Private Indian airports will maintain a strong credit profile for three years till FY27 on the back of revenue growth, rating agency CRISIL said today.
The airports are expected to spend around ₹60,000 crore in capital expenditure over the next three years to prepare for traffic growth. The projected cape spend will be 12 per cent higher than the spend between 2022-2024.
While 70 per cent of this expenditure will be funded by debt, the credit profile of airports will remain strong as a result of projected 17 per cent revenue growth.
“Revenue growth will be driven by rising passenger traffic, a regulated increase in aeronautical tariffs and an increase in non-aeronautical revenue,” said Ankit Hakhu, Director, CRISIL Ratings.

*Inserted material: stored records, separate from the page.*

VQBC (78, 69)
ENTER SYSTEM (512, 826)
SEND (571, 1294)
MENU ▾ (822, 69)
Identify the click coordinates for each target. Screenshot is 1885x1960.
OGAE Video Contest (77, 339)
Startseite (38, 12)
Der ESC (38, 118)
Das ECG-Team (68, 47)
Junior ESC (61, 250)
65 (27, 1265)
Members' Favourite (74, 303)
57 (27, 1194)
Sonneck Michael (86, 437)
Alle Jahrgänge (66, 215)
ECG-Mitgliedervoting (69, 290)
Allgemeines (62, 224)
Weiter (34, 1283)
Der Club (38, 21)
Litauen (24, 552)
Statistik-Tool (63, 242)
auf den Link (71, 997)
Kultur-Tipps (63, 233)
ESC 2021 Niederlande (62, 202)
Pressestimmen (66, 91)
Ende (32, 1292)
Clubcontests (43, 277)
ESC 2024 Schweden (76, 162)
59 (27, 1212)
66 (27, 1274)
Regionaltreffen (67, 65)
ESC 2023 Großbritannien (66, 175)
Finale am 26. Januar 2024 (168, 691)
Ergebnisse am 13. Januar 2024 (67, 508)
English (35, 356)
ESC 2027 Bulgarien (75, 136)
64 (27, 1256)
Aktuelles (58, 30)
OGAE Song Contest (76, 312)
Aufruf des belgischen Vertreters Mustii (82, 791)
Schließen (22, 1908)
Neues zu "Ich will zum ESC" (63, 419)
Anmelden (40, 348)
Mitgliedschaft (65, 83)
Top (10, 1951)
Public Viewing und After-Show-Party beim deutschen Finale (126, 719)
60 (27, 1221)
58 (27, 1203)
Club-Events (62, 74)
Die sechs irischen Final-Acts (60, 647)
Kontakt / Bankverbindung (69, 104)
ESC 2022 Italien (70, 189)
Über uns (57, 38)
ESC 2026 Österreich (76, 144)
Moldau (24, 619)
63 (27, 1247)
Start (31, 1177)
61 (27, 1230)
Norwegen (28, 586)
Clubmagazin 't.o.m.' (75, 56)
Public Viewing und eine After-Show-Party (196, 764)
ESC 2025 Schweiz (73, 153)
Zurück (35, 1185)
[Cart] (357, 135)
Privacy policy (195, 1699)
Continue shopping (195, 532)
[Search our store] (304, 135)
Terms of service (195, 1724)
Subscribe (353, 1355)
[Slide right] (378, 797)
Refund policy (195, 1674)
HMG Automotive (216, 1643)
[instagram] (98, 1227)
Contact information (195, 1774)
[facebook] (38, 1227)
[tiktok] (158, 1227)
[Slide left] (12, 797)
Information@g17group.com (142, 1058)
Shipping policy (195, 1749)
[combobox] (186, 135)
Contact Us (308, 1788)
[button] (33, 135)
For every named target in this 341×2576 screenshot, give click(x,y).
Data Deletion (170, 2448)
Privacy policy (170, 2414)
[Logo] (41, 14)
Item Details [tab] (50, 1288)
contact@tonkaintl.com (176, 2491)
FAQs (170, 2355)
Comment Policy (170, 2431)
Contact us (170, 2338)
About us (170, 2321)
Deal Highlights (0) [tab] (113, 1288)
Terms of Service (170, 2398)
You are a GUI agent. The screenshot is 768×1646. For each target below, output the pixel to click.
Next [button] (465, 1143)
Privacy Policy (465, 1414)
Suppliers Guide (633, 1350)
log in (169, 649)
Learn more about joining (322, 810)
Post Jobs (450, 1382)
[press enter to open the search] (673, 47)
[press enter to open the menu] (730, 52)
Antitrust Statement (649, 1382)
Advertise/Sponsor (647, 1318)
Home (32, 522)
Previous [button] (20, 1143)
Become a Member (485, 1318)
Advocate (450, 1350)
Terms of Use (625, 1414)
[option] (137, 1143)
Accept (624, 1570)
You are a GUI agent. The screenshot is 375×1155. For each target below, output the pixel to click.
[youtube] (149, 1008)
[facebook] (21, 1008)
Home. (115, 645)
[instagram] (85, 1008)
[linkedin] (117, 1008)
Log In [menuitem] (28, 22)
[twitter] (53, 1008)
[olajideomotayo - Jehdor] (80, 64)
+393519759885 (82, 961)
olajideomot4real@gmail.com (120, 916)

The rating agency released its findings today Thursday based on a study of eleven private airports that account for 60 per cent of overall passenger traffic in the country.
Adani Group
Adani Group runs seven airports and has one airport under construction in Navi Mumbai. GMR group runs airports in Delhi, Hyderabad and Goa while Fairfax runs the Bengaluru airport. Zurich Airport is developing new greenfield facility in Jewar in Uttar Pradesh.
CRISIL did not disclose a list of surveyed airports.
“The number of passengers at Indian airports is expected to clock a CAGR of 8-9 per cent over fiscals 2025-2027 from 376 million last fiscal. Growth in domestic traffic, which comprises over 80 per cent of overall volume, will ride on rising demand from the business and leisure segments and government push to increase penetration of air travel,” said Manish Gupta, Senior Director and Deputy Chief Ratings officer, CRISIL Ratings.
To cater to this growth, airport operators are investing in aviation related infrastructure such as terminals and runaways. Additionally they are focused on non aeronautical offerings such as lounges, car parking, F&B outlets and so on.